From this self-awareness came one of the pillars of her company:

“These capabilities are not only relegated to digital and technical skills but also those human, soft skills that DigitAlly refers to as: ‘super skills.’ Super skills allow you to be more confident, and to know what you want in order to successfully achieve your goals through collaboration with others. I believe that each of us has a lot of unique talent.”

“In fact, our society tends to focus on areas of weakness and only where we can improve but at DigitAlly, we focus on student strengths and we value every individual quality. Combining the digital skills used by companies, with our innate ability to bring out one’s best, students who attend our programs have more placement opportunities. To date, 94% of those who attend our course have attained high-quality internship opportunities and half of them have been hired full-time by their respective companies.”

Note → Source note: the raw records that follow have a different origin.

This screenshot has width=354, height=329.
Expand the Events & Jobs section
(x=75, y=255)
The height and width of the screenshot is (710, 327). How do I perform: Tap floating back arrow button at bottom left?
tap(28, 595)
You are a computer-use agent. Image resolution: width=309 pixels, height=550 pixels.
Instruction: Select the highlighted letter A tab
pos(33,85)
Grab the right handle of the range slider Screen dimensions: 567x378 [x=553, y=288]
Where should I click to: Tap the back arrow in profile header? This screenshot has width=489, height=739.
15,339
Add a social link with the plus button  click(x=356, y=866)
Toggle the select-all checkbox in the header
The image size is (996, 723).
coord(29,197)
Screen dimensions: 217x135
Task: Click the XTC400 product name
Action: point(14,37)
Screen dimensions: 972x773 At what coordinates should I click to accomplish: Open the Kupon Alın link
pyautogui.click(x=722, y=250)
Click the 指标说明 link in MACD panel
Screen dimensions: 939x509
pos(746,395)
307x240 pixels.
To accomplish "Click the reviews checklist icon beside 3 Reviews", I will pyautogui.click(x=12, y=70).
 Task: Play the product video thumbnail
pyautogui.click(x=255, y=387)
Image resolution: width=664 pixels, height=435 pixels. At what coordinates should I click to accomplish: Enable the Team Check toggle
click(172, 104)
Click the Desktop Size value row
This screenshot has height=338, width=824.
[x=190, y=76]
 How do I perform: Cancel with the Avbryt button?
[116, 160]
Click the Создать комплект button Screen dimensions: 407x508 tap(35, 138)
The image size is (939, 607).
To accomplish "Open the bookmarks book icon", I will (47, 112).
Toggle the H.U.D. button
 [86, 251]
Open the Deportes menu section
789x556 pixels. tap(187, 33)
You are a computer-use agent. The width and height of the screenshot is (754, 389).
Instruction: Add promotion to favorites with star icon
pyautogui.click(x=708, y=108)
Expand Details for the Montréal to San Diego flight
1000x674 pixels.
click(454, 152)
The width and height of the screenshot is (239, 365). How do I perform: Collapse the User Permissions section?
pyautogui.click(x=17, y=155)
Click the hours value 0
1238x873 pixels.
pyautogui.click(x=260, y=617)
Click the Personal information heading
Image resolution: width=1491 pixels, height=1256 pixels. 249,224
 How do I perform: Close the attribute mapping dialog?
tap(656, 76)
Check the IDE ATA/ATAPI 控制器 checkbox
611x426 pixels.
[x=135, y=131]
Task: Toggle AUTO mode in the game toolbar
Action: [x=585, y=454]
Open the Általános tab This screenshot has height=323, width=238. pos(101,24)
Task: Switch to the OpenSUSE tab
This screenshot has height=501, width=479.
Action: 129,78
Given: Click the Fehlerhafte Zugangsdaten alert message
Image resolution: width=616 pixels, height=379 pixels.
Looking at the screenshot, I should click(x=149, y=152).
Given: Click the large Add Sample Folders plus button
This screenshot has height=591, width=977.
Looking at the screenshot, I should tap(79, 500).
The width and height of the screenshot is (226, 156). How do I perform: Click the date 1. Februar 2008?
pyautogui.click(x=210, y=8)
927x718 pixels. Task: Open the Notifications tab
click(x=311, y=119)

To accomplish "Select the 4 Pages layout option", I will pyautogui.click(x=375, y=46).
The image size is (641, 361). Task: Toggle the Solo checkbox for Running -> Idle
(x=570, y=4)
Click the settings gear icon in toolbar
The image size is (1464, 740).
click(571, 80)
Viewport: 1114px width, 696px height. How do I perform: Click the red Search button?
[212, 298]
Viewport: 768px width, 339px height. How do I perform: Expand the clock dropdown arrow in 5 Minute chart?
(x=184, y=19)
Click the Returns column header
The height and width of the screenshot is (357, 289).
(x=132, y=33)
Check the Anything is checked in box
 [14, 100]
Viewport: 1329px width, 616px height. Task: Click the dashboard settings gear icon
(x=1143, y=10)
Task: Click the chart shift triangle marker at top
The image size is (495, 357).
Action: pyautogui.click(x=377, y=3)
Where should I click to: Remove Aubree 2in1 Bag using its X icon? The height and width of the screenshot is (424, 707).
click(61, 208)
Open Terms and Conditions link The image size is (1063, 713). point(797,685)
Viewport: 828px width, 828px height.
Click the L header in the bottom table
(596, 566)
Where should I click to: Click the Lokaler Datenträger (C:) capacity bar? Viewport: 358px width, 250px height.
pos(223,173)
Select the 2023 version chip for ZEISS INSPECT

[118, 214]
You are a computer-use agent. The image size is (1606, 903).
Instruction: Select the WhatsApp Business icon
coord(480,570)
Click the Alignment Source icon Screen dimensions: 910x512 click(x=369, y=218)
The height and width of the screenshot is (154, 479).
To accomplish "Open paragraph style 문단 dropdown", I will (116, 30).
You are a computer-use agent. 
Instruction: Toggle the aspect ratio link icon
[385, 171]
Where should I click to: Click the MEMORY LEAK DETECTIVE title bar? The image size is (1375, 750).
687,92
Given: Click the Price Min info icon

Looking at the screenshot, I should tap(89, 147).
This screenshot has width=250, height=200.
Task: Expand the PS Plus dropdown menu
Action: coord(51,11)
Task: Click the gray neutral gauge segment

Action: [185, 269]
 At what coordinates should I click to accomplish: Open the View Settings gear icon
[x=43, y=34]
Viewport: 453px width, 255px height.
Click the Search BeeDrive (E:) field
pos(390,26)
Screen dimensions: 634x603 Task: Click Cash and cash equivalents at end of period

Francesca has the attitude to strive to inspire her team and talented candidates that are living the DigitAlly experience: “I am motivated to help young people find a satisfying job or career opportunity while also enabling entrepreneurs to digitalize their business. In Italy there is a significant mismatch between skills and job opportunities: I feel satisfied each and every time I am able to close this gap through an application of the appropriate learning experience combined with the right amount of digital tools necessary.”